Californians and Others of the Old West from Schoyer's Antiquarian Books

Californians and Others of the Old West from Schoyer's Antiquarian Books


By Michael Stillman

We have received from Schoyer's Antiquarian Books of Berkeley, California, their catalogue number 119 of Western Americana. This catalogue of the West is described as featuring works pertaining to exploration, the fur trade, the California Gold Rush, including many works printed at the famed Grabhorn Press of San Francisco, and many titles from the Zamorano Eighty. The latter is a group of eighty California related texts the Zamorano Club considered the most important for a collection of that state.

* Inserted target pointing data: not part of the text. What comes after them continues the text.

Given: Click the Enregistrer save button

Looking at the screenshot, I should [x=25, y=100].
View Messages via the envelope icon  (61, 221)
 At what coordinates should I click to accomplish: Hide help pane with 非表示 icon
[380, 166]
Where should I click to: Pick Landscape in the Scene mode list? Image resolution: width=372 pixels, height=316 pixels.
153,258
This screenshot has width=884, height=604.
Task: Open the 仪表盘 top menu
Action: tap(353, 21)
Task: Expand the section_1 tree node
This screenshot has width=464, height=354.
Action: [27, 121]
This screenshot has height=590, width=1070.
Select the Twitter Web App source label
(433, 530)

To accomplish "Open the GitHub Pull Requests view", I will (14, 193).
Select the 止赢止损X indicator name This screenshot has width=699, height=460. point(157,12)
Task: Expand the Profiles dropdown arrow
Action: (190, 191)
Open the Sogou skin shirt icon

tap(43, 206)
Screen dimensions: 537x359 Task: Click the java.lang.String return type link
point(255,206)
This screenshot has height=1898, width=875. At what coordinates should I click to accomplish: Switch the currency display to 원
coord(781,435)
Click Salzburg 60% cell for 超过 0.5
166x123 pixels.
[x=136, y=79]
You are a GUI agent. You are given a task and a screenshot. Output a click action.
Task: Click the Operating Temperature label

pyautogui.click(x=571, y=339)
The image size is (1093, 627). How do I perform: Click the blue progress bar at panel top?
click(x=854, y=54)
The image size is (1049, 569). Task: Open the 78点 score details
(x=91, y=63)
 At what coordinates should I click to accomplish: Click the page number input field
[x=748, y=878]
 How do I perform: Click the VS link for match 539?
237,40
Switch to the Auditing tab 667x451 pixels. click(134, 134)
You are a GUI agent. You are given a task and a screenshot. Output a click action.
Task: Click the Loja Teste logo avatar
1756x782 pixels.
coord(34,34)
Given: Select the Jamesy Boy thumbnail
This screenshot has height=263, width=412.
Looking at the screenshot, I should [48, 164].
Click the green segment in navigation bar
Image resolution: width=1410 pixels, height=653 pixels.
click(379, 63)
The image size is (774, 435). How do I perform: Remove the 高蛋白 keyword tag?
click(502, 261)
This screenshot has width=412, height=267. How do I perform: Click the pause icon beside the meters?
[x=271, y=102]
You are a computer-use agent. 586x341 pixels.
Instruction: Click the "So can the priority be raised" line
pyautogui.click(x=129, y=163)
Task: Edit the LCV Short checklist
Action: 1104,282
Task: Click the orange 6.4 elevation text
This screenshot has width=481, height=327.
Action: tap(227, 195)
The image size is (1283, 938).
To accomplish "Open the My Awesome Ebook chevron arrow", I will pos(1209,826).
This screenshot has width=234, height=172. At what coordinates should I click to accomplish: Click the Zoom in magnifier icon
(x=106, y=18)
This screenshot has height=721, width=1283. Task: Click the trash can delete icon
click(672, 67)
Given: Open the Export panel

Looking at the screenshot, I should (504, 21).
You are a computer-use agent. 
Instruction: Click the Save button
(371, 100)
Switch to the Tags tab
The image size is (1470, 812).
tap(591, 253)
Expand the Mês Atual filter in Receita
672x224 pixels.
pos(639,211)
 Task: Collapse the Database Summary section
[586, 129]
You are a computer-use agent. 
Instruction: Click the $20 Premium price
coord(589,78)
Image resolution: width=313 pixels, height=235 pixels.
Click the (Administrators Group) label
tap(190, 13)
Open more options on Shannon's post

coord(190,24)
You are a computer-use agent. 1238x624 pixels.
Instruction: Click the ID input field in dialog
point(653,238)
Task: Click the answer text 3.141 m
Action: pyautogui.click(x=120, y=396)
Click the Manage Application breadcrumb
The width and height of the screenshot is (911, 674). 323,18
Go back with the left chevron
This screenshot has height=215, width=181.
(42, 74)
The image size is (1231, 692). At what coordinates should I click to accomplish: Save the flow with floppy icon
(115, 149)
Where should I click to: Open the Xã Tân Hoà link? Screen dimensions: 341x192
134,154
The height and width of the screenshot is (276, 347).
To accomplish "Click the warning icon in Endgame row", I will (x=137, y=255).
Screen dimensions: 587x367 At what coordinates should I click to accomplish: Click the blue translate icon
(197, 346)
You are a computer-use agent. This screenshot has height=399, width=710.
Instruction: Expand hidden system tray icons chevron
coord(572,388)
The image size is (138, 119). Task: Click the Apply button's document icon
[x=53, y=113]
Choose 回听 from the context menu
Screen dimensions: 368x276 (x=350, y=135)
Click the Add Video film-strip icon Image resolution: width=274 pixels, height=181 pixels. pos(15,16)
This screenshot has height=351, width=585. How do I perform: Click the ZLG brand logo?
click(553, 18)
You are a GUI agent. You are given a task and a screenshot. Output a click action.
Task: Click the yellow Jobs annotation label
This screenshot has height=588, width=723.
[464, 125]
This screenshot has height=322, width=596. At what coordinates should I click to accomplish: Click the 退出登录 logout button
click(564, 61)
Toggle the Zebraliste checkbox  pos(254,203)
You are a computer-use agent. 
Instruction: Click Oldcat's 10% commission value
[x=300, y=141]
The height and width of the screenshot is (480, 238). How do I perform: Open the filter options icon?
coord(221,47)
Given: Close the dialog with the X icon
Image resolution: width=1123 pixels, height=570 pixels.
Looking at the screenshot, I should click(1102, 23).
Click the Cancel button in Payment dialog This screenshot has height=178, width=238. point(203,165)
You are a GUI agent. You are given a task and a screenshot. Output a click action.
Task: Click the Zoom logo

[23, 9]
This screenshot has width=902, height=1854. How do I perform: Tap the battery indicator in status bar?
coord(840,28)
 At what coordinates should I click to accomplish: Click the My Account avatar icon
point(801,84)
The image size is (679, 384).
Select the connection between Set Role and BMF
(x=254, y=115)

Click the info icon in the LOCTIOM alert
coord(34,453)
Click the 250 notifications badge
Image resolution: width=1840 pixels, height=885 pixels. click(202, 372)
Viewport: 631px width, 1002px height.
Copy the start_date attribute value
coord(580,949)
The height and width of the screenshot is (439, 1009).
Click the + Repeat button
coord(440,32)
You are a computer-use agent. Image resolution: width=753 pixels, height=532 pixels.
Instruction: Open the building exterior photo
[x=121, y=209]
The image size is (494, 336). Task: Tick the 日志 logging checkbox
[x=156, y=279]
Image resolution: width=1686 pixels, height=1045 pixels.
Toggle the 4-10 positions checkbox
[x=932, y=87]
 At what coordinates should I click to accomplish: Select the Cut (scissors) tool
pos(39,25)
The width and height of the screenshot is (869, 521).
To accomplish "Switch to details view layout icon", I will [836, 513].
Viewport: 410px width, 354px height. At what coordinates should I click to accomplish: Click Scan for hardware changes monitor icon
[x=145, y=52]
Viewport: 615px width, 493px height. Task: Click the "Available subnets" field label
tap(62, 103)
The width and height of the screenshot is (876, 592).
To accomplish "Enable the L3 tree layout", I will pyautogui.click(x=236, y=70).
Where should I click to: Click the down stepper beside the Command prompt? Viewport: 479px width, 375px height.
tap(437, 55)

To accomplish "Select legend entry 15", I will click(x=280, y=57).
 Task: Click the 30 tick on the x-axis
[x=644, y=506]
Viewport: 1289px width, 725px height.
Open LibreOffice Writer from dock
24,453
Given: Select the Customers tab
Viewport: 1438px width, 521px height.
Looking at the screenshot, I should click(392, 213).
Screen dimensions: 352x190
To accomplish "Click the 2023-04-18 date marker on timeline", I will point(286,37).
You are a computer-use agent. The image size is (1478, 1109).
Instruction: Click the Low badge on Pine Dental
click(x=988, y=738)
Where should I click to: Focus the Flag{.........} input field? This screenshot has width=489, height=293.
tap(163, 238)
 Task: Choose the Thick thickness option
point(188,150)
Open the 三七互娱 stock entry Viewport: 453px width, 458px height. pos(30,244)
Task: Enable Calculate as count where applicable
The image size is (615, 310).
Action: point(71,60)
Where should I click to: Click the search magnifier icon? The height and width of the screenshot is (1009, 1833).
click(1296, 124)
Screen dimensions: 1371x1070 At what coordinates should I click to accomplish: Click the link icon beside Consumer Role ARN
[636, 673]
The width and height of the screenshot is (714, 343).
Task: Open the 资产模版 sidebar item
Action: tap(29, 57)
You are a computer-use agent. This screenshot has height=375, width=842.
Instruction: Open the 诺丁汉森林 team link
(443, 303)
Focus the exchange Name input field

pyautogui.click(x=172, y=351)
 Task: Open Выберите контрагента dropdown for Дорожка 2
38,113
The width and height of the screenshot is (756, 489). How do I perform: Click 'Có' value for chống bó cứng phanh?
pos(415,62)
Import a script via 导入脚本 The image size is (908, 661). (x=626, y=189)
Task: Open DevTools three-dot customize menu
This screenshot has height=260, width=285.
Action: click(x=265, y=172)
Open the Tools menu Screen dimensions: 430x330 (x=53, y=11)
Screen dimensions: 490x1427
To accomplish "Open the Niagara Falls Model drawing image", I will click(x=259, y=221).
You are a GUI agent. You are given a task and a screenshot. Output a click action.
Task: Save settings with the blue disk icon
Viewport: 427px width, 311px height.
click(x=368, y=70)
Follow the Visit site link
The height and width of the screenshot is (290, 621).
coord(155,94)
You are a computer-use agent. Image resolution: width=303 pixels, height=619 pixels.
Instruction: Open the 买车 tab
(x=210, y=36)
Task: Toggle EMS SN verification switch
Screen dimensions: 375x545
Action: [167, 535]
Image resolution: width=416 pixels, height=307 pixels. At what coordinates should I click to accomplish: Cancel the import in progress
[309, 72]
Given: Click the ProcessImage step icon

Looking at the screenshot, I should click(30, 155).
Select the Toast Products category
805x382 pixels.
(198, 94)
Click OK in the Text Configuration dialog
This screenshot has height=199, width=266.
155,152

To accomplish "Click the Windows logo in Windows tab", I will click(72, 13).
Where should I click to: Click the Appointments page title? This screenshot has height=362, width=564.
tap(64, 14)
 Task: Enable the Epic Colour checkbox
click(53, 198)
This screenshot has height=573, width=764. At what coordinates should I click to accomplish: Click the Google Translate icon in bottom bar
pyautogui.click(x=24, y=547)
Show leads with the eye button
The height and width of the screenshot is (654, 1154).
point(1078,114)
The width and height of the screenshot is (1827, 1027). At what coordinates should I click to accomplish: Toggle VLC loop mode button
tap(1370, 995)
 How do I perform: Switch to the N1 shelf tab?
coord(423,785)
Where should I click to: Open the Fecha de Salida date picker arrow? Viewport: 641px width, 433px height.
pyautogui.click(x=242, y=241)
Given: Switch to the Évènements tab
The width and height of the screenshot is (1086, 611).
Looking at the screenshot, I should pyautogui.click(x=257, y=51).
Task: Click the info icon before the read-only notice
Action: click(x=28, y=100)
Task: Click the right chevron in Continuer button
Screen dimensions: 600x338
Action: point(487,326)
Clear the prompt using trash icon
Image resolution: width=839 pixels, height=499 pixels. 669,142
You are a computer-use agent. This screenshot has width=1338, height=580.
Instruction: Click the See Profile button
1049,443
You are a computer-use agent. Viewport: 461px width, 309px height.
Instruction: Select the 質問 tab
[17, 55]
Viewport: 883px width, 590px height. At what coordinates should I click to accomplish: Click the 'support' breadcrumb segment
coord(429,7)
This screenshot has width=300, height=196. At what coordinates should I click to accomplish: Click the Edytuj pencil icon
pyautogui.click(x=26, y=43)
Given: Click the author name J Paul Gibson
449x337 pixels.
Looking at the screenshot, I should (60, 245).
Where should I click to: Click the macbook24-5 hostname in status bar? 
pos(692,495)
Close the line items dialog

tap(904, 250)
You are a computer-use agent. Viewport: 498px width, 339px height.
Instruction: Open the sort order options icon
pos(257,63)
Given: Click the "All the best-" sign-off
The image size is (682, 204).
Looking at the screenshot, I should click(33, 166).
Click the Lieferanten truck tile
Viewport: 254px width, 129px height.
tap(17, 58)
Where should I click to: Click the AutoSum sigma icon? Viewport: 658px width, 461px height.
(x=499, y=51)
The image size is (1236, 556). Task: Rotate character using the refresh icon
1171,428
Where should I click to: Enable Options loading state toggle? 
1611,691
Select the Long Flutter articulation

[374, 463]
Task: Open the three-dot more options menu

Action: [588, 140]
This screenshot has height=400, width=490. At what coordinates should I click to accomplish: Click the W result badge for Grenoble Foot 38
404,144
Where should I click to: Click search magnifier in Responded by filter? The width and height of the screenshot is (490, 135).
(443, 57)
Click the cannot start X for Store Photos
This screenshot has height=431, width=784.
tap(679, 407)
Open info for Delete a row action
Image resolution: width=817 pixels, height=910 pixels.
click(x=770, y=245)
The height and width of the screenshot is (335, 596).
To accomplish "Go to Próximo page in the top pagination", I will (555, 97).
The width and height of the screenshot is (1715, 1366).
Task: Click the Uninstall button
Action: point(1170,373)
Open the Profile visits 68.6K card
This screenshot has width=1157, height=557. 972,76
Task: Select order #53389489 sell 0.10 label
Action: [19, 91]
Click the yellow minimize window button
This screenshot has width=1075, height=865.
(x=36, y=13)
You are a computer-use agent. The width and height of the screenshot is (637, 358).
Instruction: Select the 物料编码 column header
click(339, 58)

Those who find overland journeys to California of interest will definitely want to see this catalogue. You come away feeling that everyone who traveled overland during the Gold Rush wrote a book about it, and Schoyer's has every one. Undoubtedly, this is not true, literacy being what it was around 1850. Nevertheless, Schoyer's has an amazing collection of such travels. They cover the journeys of those well known, such as the Donner party, to obscure fortune seekers who relay what this trip was really like in the days before romanticized novels and interstates. It was not an easy trip. Here are a few of the books to be found in Schoyer's latest catalogue.

John Bidwell was a pioneer of pioneers, though not too many people remember this remarkable man. He was born in upstate New York, but gradually moved west as a youth, to Pennsylvania, Ohio, and then Missouri. As a 21-year-old living in St. Louis, Bidwell read a book about California and decided this was where he wanted to go. He began preaching to others about organizing a wagon train to California. A decade later, this might have been routine, but in 1840, there had never been such a journey west. On May 9, 1841, around 100 people gathered at the starting point. Fortuitously, they learned that a band of missionaries headed by Father De Smet would be leaving for Oregon shortly, to be guided by experienced trail guide Tom Fitzpatrick. They waited. Bidwell would later admit that it is unlikely they would have made it alone, for none in his party had ever been to California nor crossed an overland trail. Sixty-nine people actually left Missouri with Bidwell's party, and when the reached Idaho, they split off from the missionaries who were heading for Oregon. Only 32 remained in Bidwell's party, which trailblazed its way to California; the rest following the missionaries to Oregon. The trip was not easy. They were forced to abandon their wagons in the Rockies, and later ate their oxen. However, when they arrived on November 6th, they were the first emigrant party to make the overland journey from Missouri to the Pacific.